■ **Stored records**:

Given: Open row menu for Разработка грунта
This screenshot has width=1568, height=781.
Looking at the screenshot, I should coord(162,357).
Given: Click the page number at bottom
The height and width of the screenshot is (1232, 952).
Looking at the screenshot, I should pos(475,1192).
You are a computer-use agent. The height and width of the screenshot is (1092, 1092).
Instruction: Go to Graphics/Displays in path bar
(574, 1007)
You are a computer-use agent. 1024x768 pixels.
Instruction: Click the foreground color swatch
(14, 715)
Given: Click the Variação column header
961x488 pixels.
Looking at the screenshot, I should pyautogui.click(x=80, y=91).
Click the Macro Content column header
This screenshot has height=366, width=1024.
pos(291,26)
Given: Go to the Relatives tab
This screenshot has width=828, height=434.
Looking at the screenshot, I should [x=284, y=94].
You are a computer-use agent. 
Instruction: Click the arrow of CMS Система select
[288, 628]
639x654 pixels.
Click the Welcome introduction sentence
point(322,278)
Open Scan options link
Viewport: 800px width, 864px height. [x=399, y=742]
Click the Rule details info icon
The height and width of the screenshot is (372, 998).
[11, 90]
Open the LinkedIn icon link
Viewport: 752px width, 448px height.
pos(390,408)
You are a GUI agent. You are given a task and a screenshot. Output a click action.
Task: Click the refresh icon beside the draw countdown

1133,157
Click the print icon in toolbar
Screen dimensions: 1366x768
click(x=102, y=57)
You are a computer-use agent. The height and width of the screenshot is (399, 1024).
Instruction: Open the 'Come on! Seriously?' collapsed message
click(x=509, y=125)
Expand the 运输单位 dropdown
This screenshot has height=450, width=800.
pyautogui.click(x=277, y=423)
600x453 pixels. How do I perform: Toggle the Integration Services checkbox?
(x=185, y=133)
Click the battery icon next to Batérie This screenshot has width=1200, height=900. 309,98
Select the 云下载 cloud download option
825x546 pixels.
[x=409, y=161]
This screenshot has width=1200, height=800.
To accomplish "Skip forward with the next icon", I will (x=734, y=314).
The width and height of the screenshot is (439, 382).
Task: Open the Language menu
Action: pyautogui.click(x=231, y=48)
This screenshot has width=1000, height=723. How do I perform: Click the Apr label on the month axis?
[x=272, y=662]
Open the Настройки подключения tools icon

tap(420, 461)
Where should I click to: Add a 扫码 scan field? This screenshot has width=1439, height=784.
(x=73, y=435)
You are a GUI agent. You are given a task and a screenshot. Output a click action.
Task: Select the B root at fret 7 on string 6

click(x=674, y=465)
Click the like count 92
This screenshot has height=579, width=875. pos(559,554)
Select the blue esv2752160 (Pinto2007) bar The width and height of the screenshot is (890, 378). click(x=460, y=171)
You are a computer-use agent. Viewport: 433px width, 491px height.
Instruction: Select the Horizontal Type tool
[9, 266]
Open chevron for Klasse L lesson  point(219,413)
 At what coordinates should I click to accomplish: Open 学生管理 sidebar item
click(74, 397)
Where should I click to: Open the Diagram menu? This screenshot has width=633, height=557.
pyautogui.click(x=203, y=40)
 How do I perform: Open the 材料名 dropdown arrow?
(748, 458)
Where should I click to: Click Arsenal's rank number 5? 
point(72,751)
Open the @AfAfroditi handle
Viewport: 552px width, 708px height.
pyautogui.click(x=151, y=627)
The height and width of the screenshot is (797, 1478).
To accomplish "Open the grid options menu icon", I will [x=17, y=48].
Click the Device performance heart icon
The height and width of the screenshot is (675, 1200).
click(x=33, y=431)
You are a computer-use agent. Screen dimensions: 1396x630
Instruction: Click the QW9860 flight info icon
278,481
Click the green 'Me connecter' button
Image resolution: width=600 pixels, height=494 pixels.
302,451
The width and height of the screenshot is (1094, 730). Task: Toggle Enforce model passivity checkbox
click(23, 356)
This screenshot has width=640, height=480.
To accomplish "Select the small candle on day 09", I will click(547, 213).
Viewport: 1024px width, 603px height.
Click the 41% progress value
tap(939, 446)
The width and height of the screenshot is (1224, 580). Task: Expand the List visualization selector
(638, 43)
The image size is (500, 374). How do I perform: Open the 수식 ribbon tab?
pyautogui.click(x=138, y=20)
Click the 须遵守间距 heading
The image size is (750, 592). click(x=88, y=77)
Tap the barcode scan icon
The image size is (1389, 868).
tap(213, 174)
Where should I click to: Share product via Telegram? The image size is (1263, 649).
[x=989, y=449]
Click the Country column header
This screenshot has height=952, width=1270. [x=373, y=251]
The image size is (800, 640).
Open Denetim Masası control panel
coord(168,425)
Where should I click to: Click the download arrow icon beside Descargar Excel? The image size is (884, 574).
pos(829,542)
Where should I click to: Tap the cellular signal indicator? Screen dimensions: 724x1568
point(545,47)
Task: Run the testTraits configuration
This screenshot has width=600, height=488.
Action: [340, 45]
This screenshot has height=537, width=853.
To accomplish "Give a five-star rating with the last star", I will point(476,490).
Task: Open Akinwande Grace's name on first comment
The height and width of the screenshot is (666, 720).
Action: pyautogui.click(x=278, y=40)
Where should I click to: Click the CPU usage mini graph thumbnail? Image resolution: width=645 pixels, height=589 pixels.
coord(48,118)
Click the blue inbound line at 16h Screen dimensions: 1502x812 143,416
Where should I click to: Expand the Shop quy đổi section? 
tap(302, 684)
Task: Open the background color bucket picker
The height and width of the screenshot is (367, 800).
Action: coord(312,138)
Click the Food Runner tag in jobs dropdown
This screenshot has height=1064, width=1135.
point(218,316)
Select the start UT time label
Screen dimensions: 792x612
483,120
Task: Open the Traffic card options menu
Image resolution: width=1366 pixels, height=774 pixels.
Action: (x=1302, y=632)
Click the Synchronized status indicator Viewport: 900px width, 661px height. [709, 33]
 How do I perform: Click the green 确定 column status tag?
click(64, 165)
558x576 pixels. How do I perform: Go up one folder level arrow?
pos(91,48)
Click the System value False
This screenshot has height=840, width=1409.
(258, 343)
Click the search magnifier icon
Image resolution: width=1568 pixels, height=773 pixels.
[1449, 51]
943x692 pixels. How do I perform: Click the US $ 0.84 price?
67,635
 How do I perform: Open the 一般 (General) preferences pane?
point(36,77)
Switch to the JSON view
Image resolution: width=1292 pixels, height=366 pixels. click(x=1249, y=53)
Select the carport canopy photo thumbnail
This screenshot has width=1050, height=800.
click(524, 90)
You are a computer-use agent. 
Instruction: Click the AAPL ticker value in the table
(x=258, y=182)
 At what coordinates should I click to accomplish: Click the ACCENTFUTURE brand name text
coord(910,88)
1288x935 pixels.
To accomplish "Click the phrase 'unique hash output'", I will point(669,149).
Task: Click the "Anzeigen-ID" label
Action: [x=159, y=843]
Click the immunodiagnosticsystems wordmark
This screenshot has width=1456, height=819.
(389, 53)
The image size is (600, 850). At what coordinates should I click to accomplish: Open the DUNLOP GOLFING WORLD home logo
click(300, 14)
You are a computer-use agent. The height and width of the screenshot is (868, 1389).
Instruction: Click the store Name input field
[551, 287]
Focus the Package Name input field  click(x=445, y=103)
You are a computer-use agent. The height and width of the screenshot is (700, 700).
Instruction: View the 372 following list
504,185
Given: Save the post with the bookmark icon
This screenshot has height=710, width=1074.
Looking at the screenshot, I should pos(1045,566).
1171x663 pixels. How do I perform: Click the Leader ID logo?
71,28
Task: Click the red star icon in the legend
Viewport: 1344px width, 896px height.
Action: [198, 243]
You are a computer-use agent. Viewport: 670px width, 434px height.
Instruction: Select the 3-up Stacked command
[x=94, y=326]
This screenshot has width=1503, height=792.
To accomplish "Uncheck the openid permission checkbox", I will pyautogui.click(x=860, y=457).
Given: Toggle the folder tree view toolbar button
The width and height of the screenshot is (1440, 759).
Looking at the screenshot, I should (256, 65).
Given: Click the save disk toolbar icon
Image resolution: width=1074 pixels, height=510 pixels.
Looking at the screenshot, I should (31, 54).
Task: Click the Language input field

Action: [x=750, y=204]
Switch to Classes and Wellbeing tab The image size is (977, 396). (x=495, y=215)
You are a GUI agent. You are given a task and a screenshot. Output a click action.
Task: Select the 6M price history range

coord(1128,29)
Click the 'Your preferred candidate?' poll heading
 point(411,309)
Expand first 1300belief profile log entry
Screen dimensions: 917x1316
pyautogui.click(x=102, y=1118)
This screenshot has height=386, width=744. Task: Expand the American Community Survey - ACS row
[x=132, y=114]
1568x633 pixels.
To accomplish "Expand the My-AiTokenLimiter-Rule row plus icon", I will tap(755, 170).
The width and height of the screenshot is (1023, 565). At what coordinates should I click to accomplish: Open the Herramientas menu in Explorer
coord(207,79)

■ **WHAT NEEDS TO BE DONE**:
Restate word for word only the lines above from the line containing "Instruction: Click the foreground" to the line containing "is (399, 1024).", both of them included.

■ **EXERCISE RESULT**:
Instruction: Click the foreground color swatch
(14, 715)
Given: Click the Variação column header
961x488 pixels.
Looking at the screenshot, I should pyautogui.click(x=80, y=91).
Click the Macro Content column header
This screenshot has height=366, width=1024.
pos(291,26)
Given: Go to the Relatives tab
This screenshot has width=828, height=434.
Looking at the screenshot, I should [x=284, y=94].
You are a computer-use agent. 
Instruction: Click the arrow of CMS Система select
[288, 628]
639x654 pixels.
Click the Welcome introduction sentence
point(322,278)
Open Scan options link
Viewport: 800px width, 864px height. [x=399, y=742]
Click the Rule details info icon
The height and width of the screenshot is (372, 998).
[11, 90]
Open the LinkedIn icon link
Viewport: 752px width, 448px height.
pos(390,408)
You are a GUI agent. You are given a task and a screenshot. Output a click action.
Task: Click the refresh icon beside the draw countdown

1133,157
Click the print icon in toolbar
Screen dimensions: 1366x768
click(x=102, y=57)
You are a computer-use agent. The height and width of the screenshot is (399, 1024).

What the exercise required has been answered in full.